A new age of plastic disease
The Adrift Lab’s newest paper takes these findings still further. The researchers found a positive relationship between the amount of plastic in the proventriculus and the degree of scarring. They concluded that ingested plastic was causing the scarring, a phenomenon they call “plasticosis.”
Many species of birds purposefully consume small stones and grit, which collect in their gizzards – the second part of their stomachs – and help the birds digest their food by pulverizing it. Critically, however, this grit, which is sometimes called pumice, is not associated with fibrosis.
Scientists have observed associations between plastic ingestion and pathogenic illness in fish. Plasticosis may help explain how pathogens find their way into the body via a lacerated digestive tract.

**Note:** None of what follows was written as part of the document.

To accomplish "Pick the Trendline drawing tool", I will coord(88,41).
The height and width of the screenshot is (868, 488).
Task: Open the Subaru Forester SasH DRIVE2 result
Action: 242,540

Seabirds were the first sentinels of possible risks to marine life from plastics: A 1969 study described examining young Laysan albatrosses (Phoebastria immutabilis) that had died in Hawaii and finding plastic in their stomachs. So perhaps it is fitting that the first disease attributed specifically to marine plastic debris has also been described in a seabird. In my view, plasticosis could be a sign that a new age of disease is upon us because of human overuse of plastics and other long-lasting contaminants, and their leakage into the environment.
In 2022, United Nations member nations voted to negotiate a global treaty to end plastic pollution, with a target completion date of 2024. This would be the first binding agreement to address plastic pollution in a concerted and coordinated manner. The identification of plasticosis in shearwaters shows that there is no time to waste.